Things are looking up for the shopping center industry this year, after a challenging 2017, says CBL Properties CEO Stephen D. Lebovitz.
“2017 was a tough year, with all the [retailer] bankruptcies, but 2018 is off to a better start,” Lebovitz told CNBC's Power Lunch, noting that retail sales at his properties were up by 4 percent during the first quarter and that retailer bankruptcies are easing.
The company has shed about 30 of its less productive properties and is working to revamp the rest by bringing in fresh tenants and uses, he reports. The firm now holds 119 properties across 27 states.
“In the fourth quarter, 70 percent of our leasing was nonapparel,” Lebovitz said. “So we’re bringing in entertainment, fitness, value, service — all types of new uses that are going to create experience for the customer [and] that will bring them off their couch and into the property.”

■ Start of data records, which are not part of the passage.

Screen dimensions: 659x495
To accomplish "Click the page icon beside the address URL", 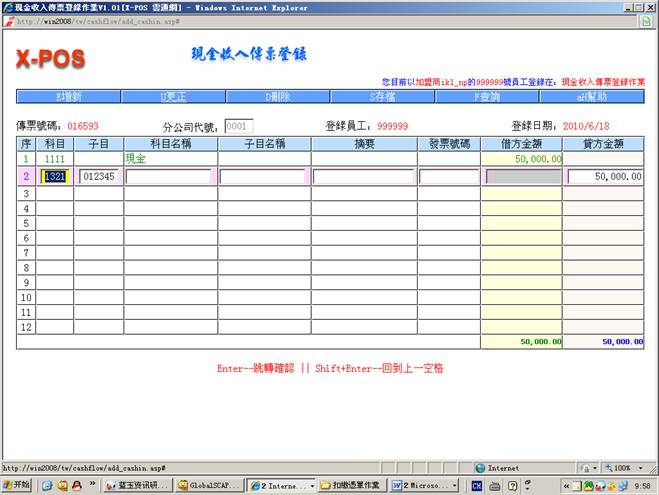I will [8, 20].
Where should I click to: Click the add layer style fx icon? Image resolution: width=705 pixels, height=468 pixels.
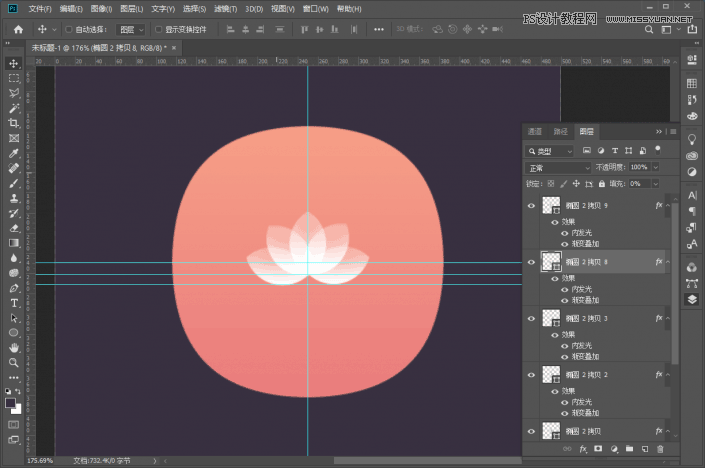[583, 449]
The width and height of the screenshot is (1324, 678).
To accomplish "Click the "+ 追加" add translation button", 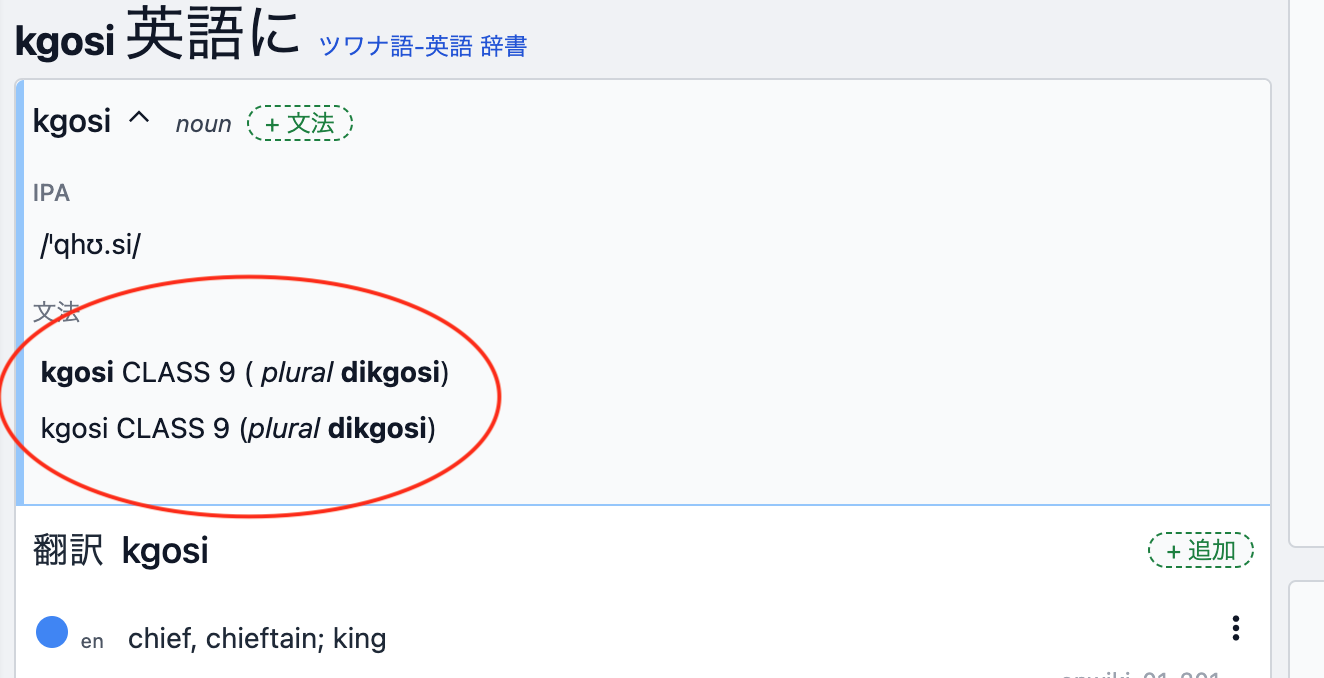I will (x=1200, y=550).
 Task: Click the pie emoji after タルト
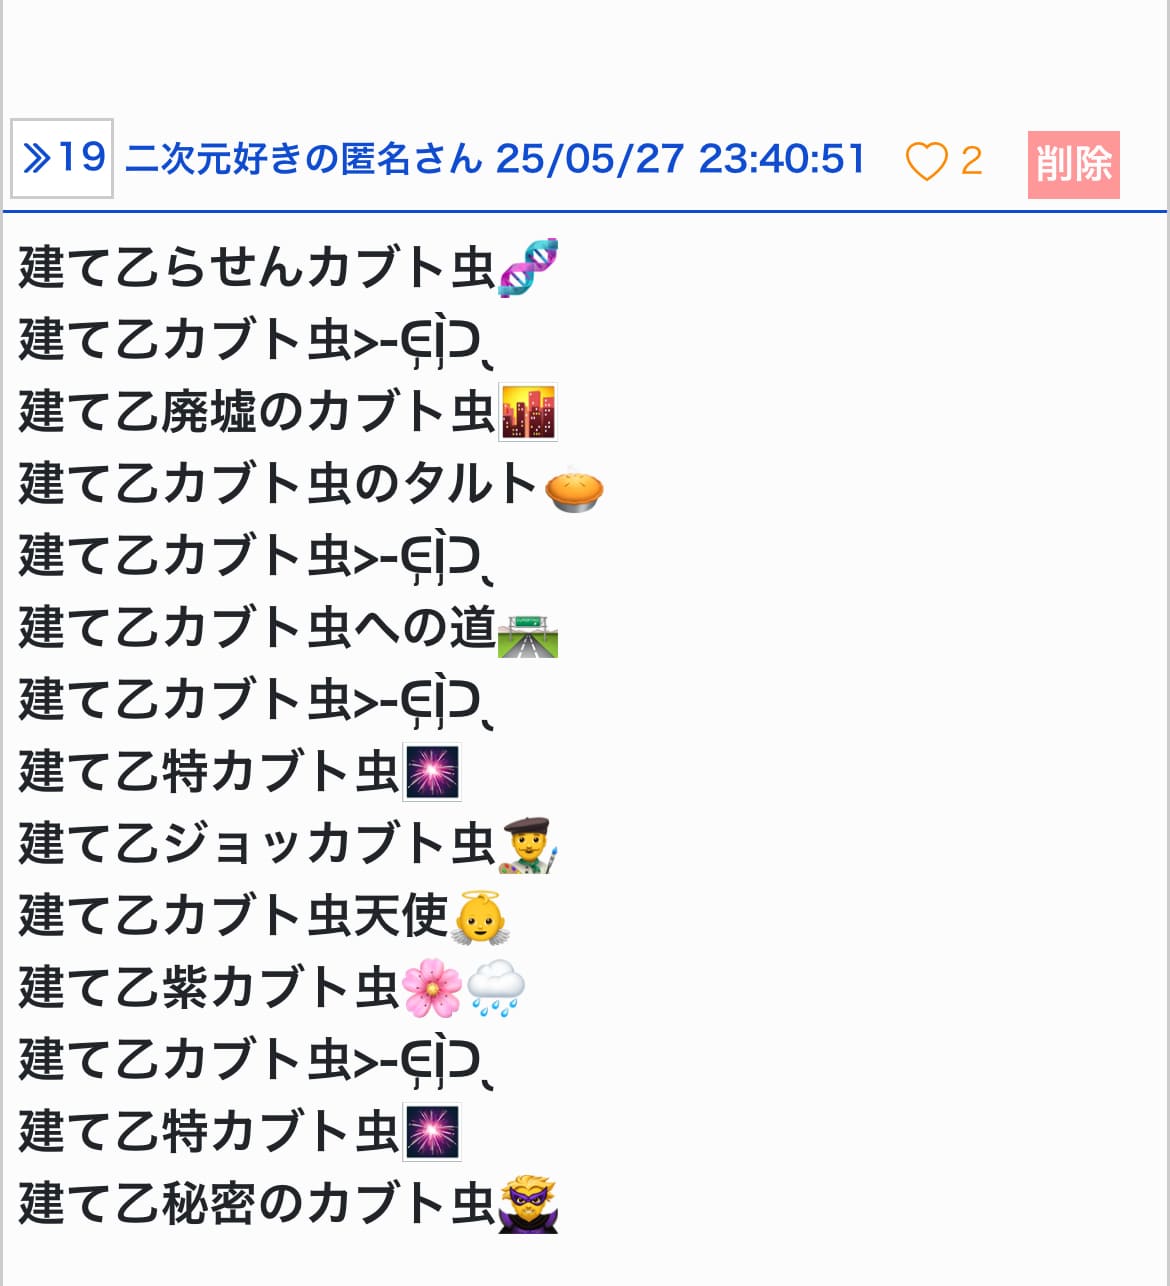click(x=574, y=488)
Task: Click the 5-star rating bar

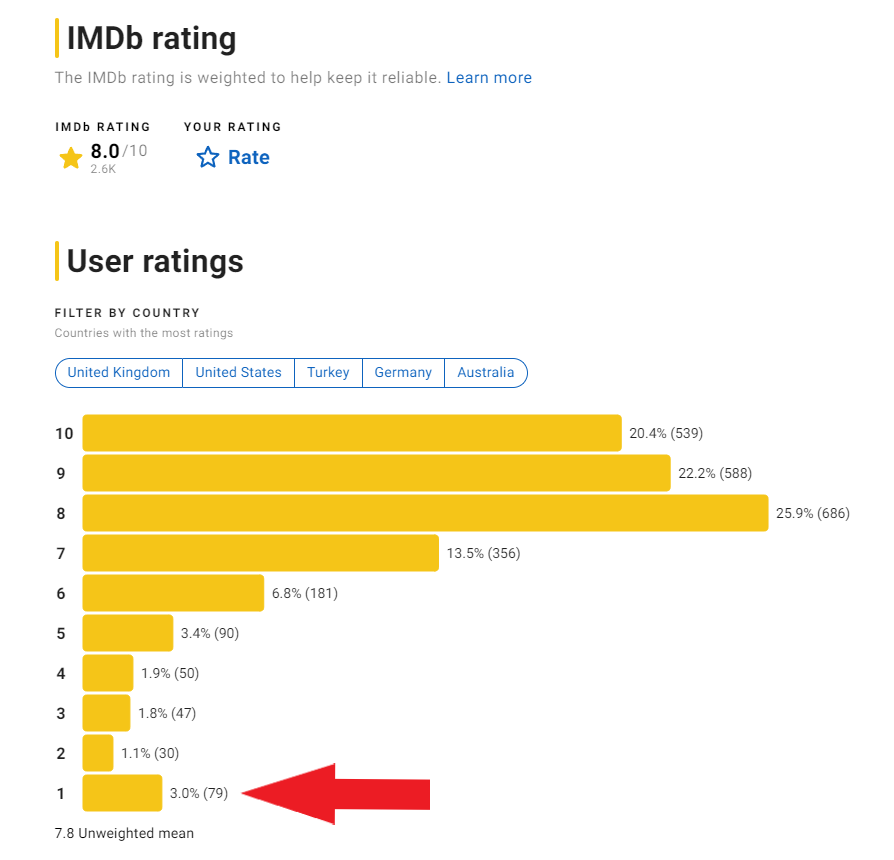Action: [x=128, y=633]
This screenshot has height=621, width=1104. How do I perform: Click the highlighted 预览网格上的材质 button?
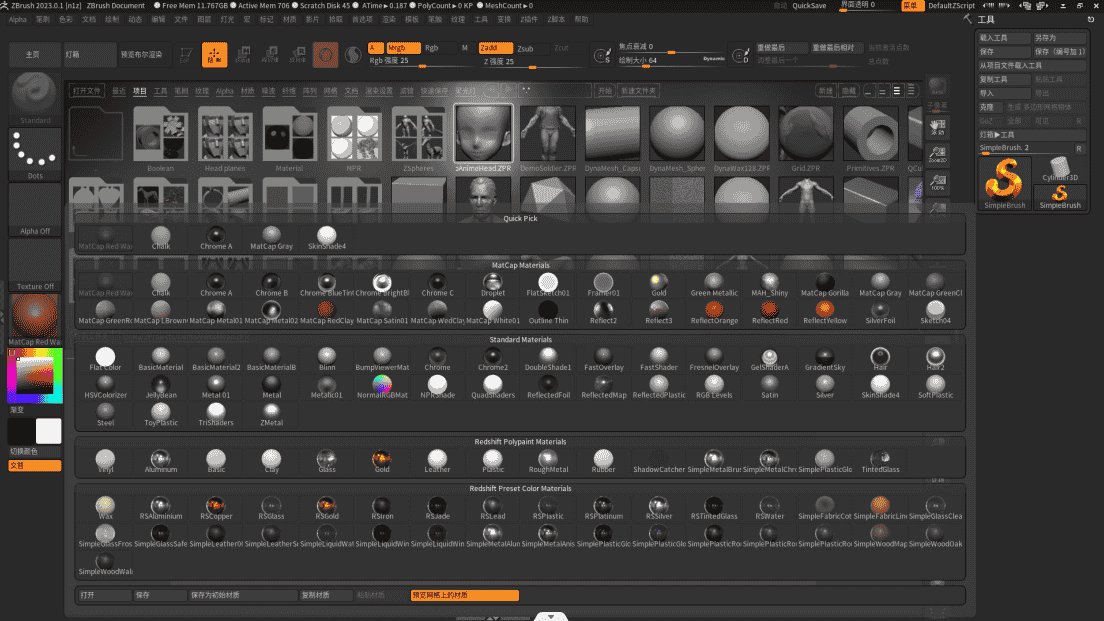[x=464, y=594]
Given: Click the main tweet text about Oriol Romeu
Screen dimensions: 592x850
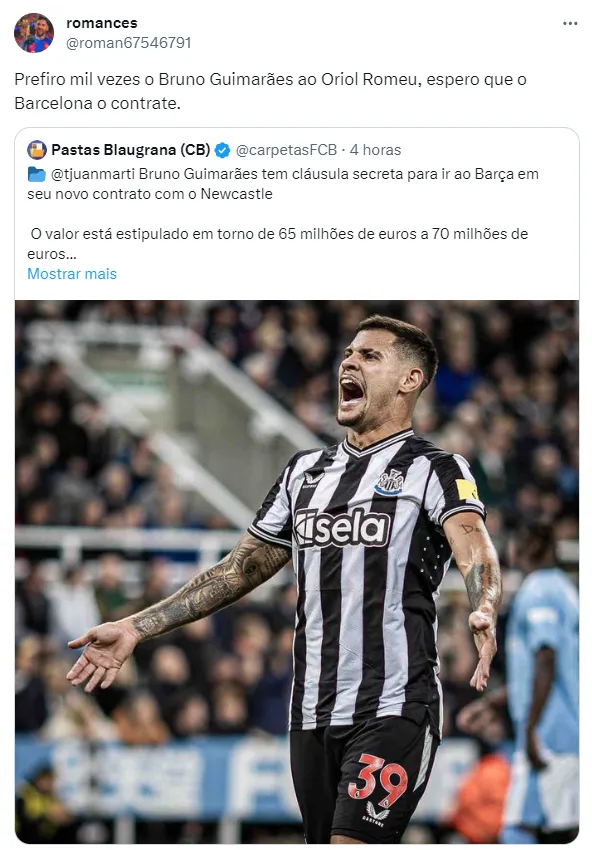Looking at the screenshot, I should (x=271, y=91).
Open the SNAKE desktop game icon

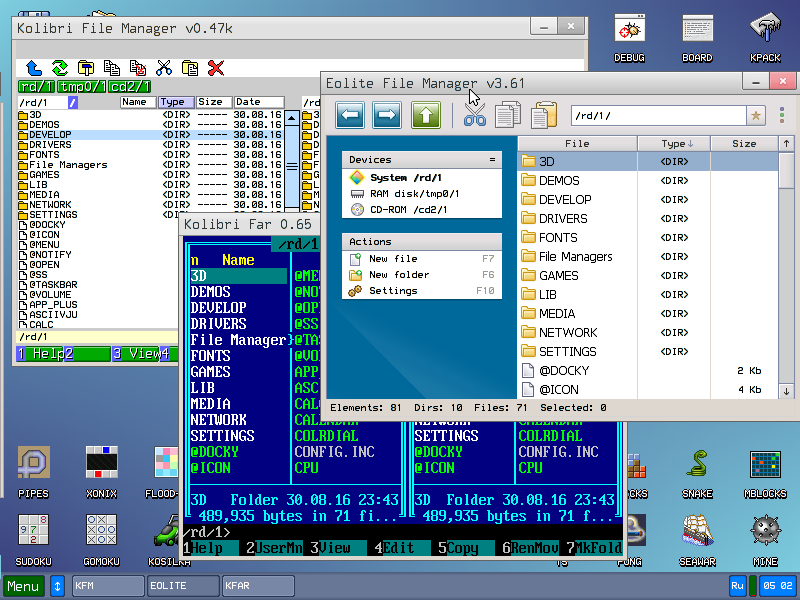[698, 465]
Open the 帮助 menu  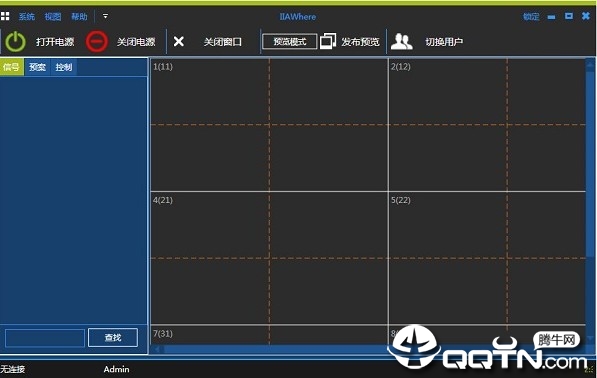79,17
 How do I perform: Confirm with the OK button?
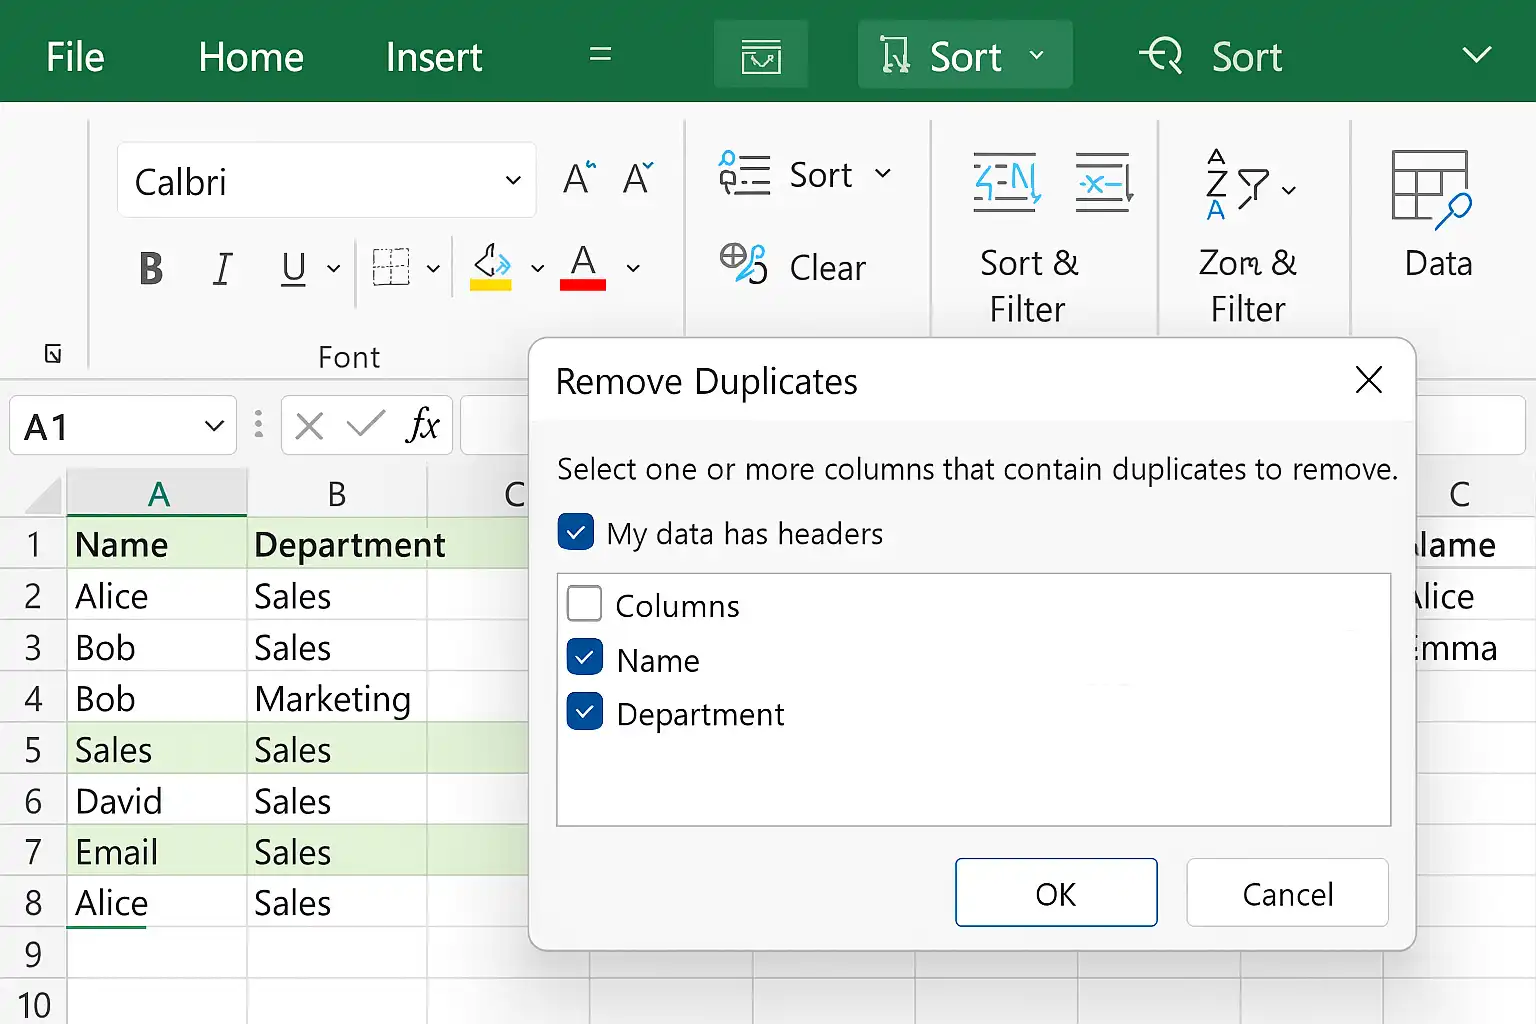[1056, 893]
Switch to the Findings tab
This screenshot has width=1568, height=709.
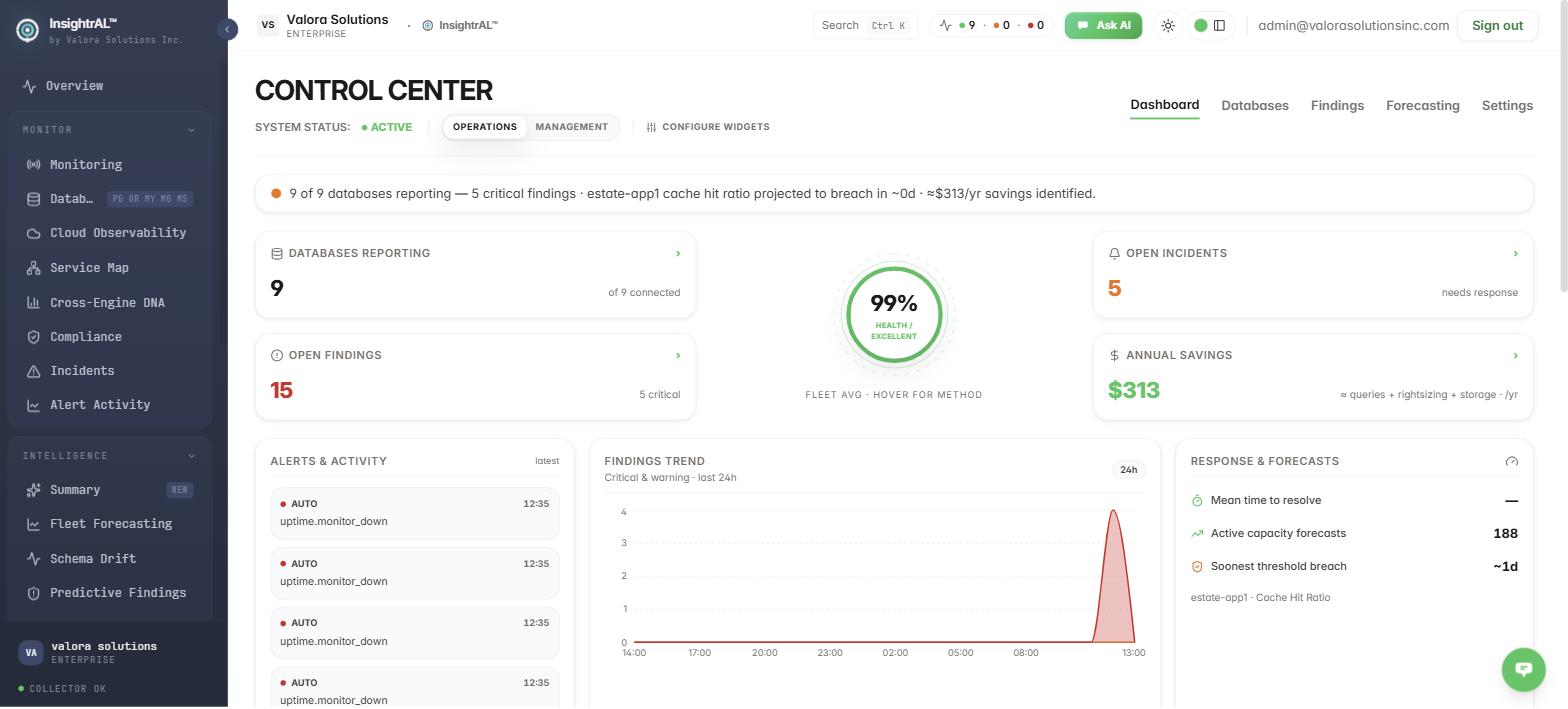click(1337, 106)
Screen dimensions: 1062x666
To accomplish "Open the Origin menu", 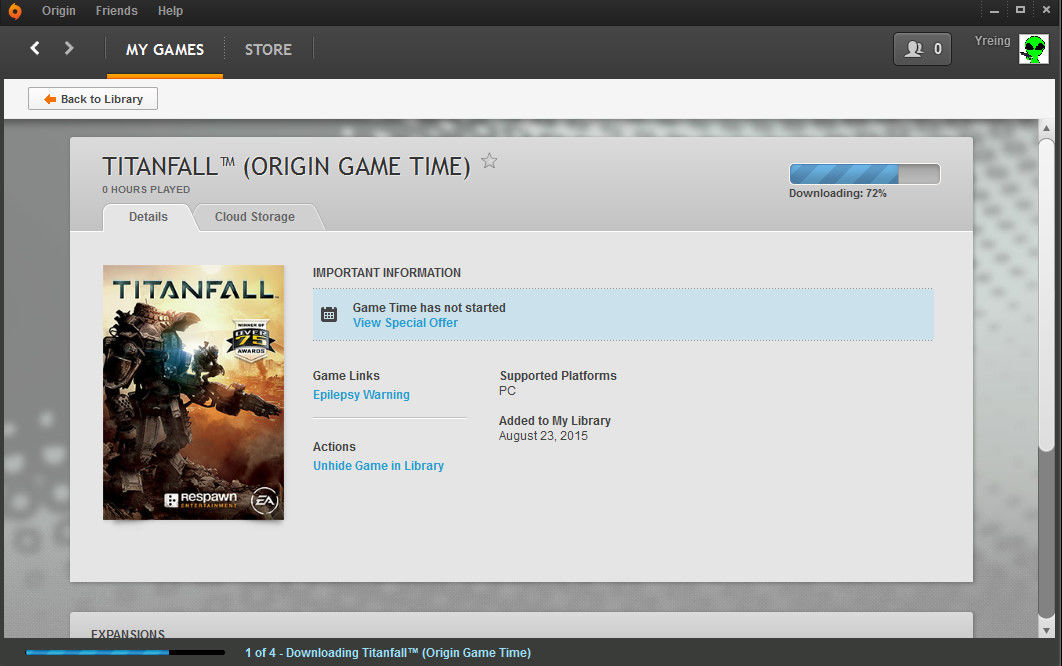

“It’s always been a business where there [were] changing uses. Most of the retailers [here] when I started don’t even exist anymore”
Many of these newcomers are e-tailers that have realized they need physical stores if they are to thrive, Lebovitz said. CBL is now working with 25 such prospective e-tailer tenants.
No one need overplay the challenges facing the industry, Lebovitz opined. “It’s always been a business where there [were] changing uses,” he said. “Most of the retailers [here] when I started don’t even exist anymore; [there are] always different types of uses going in.”